- What the task asks: Set down the full listing exactly, character for character.

- Dataset records:
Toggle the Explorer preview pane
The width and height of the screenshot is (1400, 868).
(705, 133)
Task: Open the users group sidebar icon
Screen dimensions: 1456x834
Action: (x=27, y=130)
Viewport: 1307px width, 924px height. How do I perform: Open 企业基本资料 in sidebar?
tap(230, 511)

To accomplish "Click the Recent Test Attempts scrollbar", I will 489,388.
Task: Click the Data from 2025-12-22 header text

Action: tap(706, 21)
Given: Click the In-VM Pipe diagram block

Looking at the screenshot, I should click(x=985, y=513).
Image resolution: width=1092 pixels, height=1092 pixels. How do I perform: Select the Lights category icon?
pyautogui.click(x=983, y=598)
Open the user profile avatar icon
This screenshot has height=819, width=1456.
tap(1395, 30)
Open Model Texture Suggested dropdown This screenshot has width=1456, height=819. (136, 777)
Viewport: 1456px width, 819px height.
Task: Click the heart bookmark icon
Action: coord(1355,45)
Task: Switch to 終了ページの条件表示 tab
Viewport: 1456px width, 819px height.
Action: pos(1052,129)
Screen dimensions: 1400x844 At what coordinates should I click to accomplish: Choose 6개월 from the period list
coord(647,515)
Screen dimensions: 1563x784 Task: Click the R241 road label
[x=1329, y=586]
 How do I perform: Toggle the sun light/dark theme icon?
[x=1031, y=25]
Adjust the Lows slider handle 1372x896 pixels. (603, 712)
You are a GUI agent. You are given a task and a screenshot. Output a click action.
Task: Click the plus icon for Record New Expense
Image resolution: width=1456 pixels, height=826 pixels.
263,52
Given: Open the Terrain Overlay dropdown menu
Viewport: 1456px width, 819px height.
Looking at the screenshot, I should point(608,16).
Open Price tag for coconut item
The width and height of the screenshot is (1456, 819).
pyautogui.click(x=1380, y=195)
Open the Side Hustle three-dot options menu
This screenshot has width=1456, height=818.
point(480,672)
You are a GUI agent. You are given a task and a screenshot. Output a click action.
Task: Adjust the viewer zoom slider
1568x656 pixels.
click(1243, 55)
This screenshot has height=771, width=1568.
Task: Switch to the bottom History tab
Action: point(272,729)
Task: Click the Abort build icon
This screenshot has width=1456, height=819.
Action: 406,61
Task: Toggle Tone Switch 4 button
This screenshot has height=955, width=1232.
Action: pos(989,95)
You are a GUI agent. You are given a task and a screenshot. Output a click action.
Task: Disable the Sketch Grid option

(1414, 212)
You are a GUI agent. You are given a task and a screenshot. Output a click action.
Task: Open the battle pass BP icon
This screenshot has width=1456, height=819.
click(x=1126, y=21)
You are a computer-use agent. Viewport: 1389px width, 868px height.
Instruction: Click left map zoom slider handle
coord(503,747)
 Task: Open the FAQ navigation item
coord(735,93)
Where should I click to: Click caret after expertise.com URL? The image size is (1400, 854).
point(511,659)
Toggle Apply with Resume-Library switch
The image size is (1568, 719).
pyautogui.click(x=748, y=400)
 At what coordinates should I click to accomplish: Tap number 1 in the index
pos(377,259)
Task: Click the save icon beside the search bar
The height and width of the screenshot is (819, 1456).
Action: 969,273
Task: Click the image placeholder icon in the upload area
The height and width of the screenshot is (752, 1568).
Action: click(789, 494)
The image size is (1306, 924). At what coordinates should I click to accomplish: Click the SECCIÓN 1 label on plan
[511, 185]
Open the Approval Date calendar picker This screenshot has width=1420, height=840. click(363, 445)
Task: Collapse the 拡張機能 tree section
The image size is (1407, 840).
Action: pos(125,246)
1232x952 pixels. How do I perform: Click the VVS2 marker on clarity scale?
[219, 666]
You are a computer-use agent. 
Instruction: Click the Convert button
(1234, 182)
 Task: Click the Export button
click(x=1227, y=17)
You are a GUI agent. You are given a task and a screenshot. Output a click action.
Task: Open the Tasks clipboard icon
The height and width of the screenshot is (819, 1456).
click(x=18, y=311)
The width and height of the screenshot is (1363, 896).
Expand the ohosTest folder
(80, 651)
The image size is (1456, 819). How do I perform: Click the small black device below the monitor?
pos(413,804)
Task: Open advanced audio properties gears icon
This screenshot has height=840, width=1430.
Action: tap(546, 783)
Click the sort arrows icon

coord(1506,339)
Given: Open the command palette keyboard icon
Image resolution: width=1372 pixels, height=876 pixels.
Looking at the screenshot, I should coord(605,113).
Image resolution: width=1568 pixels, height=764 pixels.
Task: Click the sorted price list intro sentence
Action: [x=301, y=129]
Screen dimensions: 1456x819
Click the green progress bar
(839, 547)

- Exercise answer:
Toggle the Explorer preview pane
The width and height of the screenshot is (1400, 868).
(705, 133)
Task: Open the users group sidebar icon
Screen dimensions: 1456x834
Action: (x=27, y=130)
Viewport: 1307px width, 924px height. How do I perform: Open 企业基本资料 in sidebar?
tap(230, 511)

To accomplish "Click the Recent Test Attempts scrollbar", I will 489,388.
Task: Click the Data from 2025-12-22 header text

Action: tap(706, 21)
Given: Click the In-VM Pipe diagram block

Looking at the screenshot, I should click(x=985, y=513).
Image resolution: width=1092 pixels, height=1092 pixels. How do I perform: Select the Lights category icon?
pyautogui.click(x=983, y=598)
Open the user profile avatar icon
This screenshot has height=819, width=1456.
tap(1395, 30)
Open Model Texture Suggested dropdown This screenshot has width=1456, height=819. (136, 777)
Viewport: 1456px width, 819px height.
Task: Click the heart bookmark icon
Action: coord(1355,45)
Task: Switch to 終了ページの条件表示 tab
Viewport: 1456px width, 819px height.
Action: pos(1052,129)
Screen dimensions: 1400x844 At what coordinates should I click to accomplish: Choose 6개월 from the period list
coord(647,515)
Screen dimensions: 1563x784 Task: Click the R241 road label
[x=1329, y=586]
 How do I perform: Toggle the sun light/dark theme icon?
[x=1031, y=25]
Adjust the Lows slider handle 1372x896 pixels. (603, 712)
You are a GUI agent. You are given a task and a screenshot. Output a click action.
Task: Click the plus icon for Record New Expense
Image resolution: width=1456 pixels, height=826 pixels.
263,52
Given: Open the Terrain Overlay dropdown menu
Viewport: 1456px width, 819px height.
Looking at the screenshot, I should point(608,16).
Open Price tag for coconut item
The width and height of the screenshot is (1456, 819).
pyautogui.click(x=1380, y=195)
Open the Side Hustle three-dot options menu
This screenshot has width=1456, height=818.
point(480,672)
You are a GUI agent. You are given a task and a screenshot. Output a click action.
Task: Adjust the viewer zoom slider
1568x656 pixels.
click(1243, 55)
This screenshot has height=771, width=1568.
Task: Switch to the bottom History tab
Action: point(272,729)
Task: Click the Abort build icon
This screenshot has width=1456, height=819.
Action: 406,61
Task: Toggle Tone Switch 4 button
This screenshot has height=955, width=1232.
Action: pos(989,95)
You are a GUI agent. You are given a task and a screenshot. Output a click action.
Task: Disable the Sketch Grid option

(1414, 212)
You are a GUI agent. You are given a task and a screenshot. Output a click action.
Task: Open the battle pass BP icon
This screenshot has width=1456, height=819.
click(x=1126, y=21)
You are a computer-use agent. Viewport: 1389px width, 868px height.
Instruction: Click left map zoom slider handle
coord(503,747)
 Task: Open the FAQ navigation item
coord(735,93)
Where should I click to: Click caret after expertise.com URL? The image size is (1400, 854).
point(511,659)
Toggle Apply with Resume-Library switch
The image size is (1568, 719).
pyautogui.click(x=748, y=400)
 At what coordinates should I click to accomplish: Tap number 1 in the index
pos(377,259)
Task: Click the save icon beside the search bar
The height and width of the screenshot is (819, 1456).
Action: 969,273
Task: Click the image placeholder icon in the upload area
The height and width of the screenshot is (752, 1568).
Action: click(789, 494)
The image size is (1306, 924). At what coordinates should I click to accomplish: Click the SECCIÓN 1 label on plan
[511, 185]
Open the Approval Date calendar picker This screenshot has width=1420, height=840. click(363, 445)
Task: Collapse the 拡張機能 tree section
The image size is (1407, 840).
Action: pos(125,246)
1232x952 pixels. How do I perform: Click the VVS2 marker on clarity scale?
[219, 666]
You are a computer-use agent. 
Instruction: Click the Convert button
(1234, 182)
 Task: Click the Export button
click(x=1227, y=17)
You are a GUI agent. You are given a task and a screenshot. Output a click action.
Task: Open the Tasks clipboard icon
The height and width of the screenshot is (819, 1456).
click(x=18, y=311)
The width and height of the screenshot is (1363, 896).
Expand the ohosTest folder
(80, 651)
The image size is (1456, 819). How do I perform: Click the small black device below the monitor?
pos(413,804)
Task: Open advanced audio properties gears icon
This screenshot has height=840, width=1430.
Action: tap(546, 783)
Click the sort arrows icon

coord(1506,339)
Given: Open the command palette keyboard icon
Image resolution: width=1372 pixels, height=876 pixels.
Looking at the screenshot, I should coord(605,113).
Image resolution: width=1568 pixels, height=764 pixels.
Task: Click the sorted price list intro sentence
Action: [x=301, y=129]
Screen dimensions: 1456x819
Click the green progress bar
(839, 547)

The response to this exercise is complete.